→ **REQUIRED ACTION**
With both ends included, repeat exactly the lines of the entries below from the one containing "184x224 pixels. At" down to the one containing "Screen dimensions: 590x1386", and no others.

##### DATASET RECORDS

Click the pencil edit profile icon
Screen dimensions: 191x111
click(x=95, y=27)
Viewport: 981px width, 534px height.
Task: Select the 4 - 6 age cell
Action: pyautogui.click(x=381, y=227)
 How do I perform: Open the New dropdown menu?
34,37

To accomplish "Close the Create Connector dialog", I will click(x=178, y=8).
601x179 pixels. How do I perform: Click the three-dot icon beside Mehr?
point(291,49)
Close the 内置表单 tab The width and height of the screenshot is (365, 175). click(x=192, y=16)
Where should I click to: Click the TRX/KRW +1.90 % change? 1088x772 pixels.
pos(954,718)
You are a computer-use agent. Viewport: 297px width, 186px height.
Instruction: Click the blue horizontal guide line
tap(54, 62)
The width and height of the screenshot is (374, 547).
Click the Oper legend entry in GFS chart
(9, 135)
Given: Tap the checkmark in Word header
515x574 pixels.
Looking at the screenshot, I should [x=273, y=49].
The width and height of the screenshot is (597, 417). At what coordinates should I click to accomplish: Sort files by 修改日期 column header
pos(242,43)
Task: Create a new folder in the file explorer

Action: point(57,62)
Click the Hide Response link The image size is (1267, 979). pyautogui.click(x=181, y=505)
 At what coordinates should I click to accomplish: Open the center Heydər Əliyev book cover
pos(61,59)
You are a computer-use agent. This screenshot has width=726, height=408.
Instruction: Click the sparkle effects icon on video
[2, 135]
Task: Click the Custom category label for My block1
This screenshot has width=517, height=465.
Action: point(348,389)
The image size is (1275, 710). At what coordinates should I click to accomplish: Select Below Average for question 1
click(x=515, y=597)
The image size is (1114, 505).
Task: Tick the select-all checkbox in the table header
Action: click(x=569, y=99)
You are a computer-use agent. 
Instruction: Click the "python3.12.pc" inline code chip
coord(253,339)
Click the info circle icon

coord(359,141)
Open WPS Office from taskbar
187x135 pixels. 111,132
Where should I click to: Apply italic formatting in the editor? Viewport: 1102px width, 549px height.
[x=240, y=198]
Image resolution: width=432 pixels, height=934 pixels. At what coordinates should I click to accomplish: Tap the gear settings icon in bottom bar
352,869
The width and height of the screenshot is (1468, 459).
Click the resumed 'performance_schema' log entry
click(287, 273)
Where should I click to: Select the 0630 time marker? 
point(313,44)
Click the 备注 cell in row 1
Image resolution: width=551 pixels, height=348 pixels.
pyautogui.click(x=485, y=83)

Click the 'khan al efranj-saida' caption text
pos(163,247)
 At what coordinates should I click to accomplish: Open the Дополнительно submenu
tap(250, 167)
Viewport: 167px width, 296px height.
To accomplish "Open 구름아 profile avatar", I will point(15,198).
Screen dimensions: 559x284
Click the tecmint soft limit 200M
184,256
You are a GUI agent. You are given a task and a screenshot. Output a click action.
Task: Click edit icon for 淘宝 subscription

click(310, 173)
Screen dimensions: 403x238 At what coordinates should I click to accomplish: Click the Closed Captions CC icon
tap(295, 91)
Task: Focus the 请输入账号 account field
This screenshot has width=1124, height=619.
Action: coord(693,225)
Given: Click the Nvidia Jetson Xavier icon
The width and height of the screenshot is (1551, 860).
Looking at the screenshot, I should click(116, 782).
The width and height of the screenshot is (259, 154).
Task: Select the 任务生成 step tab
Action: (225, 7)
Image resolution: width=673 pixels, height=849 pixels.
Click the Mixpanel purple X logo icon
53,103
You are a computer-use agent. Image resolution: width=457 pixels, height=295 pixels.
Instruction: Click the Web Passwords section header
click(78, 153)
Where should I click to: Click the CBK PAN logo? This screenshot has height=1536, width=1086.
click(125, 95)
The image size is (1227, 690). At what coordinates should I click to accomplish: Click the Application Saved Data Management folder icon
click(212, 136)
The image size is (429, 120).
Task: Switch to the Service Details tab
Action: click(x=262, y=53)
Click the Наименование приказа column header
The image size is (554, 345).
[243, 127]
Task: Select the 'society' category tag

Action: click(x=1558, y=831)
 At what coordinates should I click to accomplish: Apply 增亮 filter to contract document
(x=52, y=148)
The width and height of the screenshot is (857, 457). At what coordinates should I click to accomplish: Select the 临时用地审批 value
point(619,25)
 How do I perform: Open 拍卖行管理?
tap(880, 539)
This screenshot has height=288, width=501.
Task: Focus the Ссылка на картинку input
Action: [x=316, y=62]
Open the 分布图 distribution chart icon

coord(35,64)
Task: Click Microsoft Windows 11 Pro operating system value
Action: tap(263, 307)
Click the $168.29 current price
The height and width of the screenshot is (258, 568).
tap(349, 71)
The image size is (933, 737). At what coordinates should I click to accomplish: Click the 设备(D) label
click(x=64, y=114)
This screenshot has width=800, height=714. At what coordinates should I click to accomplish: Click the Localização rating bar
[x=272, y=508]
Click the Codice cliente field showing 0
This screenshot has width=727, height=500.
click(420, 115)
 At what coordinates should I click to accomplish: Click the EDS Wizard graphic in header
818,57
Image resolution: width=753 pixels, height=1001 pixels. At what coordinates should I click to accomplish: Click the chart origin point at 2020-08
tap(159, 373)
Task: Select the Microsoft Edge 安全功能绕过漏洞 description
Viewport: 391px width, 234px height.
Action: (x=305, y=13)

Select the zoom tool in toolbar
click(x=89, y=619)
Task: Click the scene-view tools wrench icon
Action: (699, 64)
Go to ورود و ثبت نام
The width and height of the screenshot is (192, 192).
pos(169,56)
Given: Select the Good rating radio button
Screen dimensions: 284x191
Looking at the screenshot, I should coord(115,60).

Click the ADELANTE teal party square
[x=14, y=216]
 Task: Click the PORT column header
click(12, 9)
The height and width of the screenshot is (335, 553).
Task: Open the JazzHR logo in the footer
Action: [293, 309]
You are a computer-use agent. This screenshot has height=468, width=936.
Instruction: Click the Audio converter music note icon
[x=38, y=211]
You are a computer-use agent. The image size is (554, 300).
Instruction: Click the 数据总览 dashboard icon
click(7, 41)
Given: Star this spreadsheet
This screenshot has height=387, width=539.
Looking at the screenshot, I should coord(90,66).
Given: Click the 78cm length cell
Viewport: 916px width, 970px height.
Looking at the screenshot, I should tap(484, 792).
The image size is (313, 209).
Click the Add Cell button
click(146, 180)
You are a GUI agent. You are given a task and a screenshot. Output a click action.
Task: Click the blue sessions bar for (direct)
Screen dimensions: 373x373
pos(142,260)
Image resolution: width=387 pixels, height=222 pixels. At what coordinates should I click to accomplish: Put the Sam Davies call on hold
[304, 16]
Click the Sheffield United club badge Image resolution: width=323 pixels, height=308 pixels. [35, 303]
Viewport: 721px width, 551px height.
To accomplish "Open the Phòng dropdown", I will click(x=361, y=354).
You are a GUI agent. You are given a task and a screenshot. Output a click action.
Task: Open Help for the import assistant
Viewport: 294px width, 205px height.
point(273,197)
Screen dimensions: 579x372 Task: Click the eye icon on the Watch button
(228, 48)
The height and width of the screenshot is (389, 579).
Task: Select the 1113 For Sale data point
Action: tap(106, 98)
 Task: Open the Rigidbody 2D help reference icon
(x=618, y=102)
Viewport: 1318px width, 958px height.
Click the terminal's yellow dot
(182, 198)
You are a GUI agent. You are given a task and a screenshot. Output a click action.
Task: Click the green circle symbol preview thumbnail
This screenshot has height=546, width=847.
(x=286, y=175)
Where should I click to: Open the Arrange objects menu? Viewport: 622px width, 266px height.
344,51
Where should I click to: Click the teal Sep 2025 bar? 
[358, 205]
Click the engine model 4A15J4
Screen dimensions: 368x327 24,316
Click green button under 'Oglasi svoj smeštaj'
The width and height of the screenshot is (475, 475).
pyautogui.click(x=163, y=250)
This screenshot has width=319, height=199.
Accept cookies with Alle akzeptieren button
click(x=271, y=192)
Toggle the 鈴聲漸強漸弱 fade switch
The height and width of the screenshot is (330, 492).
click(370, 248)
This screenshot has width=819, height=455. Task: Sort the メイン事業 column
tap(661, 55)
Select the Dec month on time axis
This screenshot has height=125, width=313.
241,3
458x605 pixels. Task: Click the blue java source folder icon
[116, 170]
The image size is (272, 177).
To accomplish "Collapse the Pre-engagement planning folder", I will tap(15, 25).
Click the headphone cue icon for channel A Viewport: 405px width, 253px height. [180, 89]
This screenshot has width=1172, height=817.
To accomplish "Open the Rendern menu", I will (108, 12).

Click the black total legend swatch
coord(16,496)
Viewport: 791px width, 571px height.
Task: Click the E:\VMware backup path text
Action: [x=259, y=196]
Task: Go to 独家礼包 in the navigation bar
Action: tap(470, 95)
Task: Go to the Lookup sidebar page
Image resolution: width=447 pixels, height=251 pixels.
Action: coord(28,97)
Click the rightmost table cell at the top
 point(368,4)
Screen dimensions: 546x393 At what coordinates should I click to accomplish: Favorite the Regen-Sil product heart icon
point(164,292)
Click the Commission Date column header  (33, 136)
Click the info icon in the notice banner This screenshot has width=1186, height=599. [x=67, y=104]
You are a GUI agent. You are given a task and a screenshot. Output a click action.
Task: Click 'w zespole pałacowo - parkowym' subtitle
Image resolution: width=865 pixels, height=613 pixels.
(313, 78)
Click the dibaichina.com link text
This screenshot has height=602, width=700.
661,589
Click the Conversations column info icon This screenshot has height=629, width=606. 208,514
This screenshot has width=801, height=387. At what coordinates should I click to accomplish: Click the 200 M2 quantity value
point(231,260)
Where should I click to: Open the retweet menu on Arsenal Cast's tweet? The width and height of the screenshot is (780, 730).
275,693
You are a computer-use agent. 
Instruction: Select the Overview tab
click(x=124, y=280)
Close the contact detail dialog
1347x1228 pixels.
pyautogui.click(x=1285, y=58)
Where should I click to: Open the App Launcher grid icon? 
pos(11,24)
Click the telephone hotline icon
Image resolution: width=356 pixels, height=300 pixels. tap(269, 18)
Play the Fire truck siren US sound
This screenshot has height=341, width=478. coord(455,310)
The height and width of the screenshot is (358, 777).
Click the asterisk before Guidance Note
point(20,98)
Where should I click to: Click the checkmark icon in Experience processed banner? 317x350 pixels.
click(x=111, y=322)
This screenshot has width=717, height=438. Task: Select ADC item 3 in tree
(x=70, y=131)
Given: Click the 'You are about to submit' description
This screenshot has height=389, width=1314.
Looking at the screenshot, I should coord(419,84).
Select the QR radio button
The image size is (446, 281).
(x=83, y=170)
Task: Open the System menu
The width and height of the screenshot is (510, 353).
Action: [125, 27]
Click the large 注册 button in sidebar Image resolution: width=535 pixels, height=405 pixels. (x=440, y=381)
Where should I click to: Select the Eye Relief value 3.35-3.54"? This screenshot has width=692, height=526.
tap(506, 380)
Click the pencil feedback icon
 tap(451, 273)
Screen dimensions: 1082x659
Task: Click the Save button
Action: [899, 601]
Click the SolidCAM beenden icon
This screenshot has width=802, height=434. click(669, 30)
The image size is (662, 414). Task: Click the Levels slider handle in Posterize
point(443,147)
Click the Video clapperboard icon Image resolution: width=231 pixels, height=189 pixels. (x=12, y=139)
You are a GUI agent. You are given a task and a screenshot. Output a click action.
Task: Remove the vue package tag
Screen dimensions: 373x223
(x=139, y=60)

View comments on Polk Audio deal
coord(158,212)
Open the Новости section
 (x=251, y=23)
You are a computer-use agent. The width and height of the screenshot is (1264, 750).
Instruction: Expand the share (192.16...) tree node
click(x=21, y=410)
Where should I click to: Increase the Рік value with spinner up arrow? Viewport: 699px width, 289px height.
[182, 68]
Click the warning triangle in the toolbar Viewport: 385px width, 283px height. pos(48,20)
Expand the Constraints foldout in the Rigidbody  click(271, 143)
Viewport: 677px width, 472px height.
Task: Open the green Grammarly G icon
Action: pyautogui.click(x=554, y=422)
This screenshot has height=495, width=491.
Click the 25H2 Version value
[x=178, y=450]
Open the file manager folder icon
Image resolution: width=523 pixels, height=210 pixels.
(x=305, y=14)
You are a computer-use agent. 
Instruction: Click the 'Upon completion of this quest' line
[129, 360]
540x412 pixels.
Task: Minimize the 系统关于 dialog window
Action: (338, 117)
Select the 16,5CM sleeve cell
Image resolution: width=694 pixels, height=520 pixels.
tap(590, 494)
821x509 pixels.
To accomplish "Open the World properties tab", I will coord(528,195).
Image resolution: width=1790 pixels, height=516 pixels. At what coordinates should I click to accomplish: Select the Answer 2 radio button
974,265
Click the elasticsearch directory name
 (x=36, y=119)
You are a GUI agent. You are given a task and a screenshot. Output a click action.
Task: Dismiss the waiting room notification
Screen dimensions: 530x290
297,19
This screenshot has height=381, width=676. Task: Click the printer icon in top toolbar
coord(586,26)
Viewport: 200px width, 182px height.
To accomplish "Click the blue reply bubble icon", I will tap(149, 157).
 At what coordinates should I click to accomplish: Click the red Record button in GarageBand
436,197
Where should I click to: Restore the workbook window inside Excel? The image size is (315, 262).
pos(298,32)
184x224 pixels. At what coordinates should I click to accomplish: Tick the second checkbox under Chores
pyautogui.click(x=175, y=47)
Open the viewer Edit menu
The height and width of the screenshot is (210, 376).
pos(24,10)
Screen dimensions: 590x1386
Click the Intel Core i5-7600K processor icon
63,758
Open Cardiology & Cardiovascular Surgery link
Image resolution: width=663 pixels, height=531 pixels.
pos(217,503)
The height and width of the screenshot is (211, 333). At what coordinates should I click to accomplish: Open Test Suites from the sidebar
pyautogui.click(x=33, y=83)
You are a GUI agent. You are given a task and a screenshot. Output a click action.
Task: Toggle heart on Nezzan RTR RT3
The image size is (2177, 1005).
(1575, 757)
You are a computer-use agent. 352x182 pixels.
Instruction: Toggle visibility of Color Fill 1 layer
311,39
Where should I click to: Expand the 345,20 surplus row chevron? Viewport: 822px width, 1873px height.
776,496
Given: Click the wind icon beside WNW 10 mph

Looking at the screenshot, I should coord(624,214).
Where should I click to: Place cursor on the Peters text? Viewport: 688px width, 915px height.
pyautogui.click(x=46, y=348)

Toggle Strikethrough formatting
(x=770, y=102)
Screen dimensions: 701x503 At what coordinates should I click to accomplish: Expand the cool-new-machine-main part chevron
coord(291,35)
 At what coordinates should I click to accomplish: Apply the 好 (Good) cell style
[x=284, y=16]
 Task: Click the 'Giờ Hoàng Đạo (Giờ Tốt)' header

##########

→ **SOLUTION TO THIS TASK**
184x224 pixels. At what coordinates should I click to accomplish: Tick the second checkbox under Chores
pyautogui.click(x=175, y=47)
Open the viewer Edit menu
The height and width of the screenshot is (210, 376).
pos(24,10)
Screen dimensions: 590x1386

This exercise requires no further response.